Opérant dans un marché fragmenté des services circulaires au travail, la société Elis a assis son développement à l’international sur une stratégie d’acquisitions offensive, marquée par la réalisation de plusieurs transactions significatives chaque année. L’exercice 2024 ne devrait pas déroger à la règle.
Elis repasse la seconde. Après un exercice 2023 inhabituellement atone en matière de M&A, avec seulement deux rachats de taille modeste – quelques millions d’euros – en Italie (Gruppo Indaco) et en Espagne (Compañia de Tratamientos Levante), le leader mondial des services circulaires (linge plat, vêtements professionnels, protections des sols, sanitaires, essuyage industriel, boissons…) a démarré l’année 2024 pied au plancher.
Mi-janvier, il a en effet officialisé la signature d’un accord portant sur l’acquisition de Moderna Holding BV. D’un montant légèrement supérieur à 50 M€, cette opération va contribuer à compléter son réseau existant aux Pays Bas, notamment sur le marché jugé porteur du vêtement de travail, tout en lui permettant d’y adresser le marché du « linge plat » (draps, housses de couettes, nappes…), sur lequel il n’opérait jusqu’alors pas. D’autres transactions de cette nature devraient intervenir dans les prochains mois, en Europe comme ailleurs. « En ce début d’année, nous sommes fortement sollicités par des entrepreneurs désireux de vendre leur entreprise, explique Nicolas Buron, directeur relations investisseurs, financement et trésorerie d’Elis. Dans ce cadre, nous devrions nous montrer très actifs sur le front de la croissance externe. »
Entre 50 et 100 M€ par an
Depuis la création en 1968 du groupe à la suite d’un rassemblement d’activités localisées dans la région parisienne, la croissance externe est au cœur de sa stratégie de développement. « Dans la mesure où nous livrons nos clients, la proximité est clé. Dans un souci de réduire les distances parcourues pour ce faire, et par là même les frais associés, nous avons ainsi fait le choix d’un modèle reposant sur un réseau très dense de centres de taille réduite », détaille Nicolas Buron qui, toutes proportions gardées, dresse un parallèle avec Amazon.

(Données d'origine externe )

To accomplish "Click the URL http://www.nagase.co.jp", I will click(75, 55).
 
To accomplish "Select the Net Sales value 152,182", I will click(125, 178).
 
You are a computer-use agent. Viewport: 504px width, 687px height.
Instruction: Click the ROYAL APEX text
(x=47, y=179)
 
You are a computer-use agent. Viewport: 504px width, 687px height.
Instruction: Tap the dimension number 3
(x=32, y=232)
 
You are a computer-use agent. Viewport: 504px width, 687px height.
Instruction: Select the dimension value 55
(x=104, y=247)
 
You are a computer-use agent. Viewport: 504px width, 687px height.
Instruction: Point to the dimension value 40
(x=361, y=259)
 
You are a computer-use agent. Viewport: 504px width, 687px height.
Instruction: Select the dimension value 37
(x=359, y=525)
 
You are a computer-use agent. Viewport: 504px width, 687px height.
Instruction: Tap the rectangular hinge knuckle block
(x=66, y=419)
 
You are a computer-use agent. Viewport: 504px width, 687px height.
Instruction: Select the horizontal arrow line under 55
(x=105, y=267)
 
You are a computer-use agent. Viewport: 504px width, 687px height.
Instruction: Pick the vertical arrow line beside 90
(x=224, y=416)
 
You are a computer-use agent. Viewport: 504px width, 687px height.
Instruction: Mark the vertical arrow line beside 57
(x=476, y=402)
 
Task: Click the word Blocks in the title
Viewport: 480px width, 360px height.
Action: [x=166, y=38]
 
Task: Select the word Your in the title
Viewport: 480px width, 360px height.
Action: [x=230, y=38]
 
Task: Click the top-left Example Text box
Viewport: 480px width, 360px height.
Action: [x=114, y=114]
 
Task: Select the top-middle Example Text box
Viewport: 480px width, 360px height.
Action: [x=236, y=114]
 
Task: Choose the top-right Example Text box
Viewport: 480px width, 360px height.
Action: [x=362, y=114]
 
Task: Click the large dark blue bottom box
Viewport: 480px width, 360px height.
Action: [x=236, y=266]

Or, pour y parvenir, Elis a considéré qu’il gagnerait du temps à élargir son maillage territorial par le biais de rachats d’actifs existants. Une approche d’autant mieux adaptée que « nos marchés sont très fragmentés, et qu’un volant d’entrepreneurs proches de la retraite souhaitent en permanence monétiser le travail de leur vie via une cession de leur participation », complète le responsable. C’est donc pour cette raison qu’Elis annonce, en règle générale, autour de huit acquisitions chaque année. Et encore, ce chiffre est en deçà de la réalité. « Nous ne communiquons que sur les transactions significatives, c’est-à-dire celles pour lesquelles la cible génère un chiffre d’affaires minimum de 5 M€ en France et de 3 M€ à l’étranger », précise Nicolas Buron.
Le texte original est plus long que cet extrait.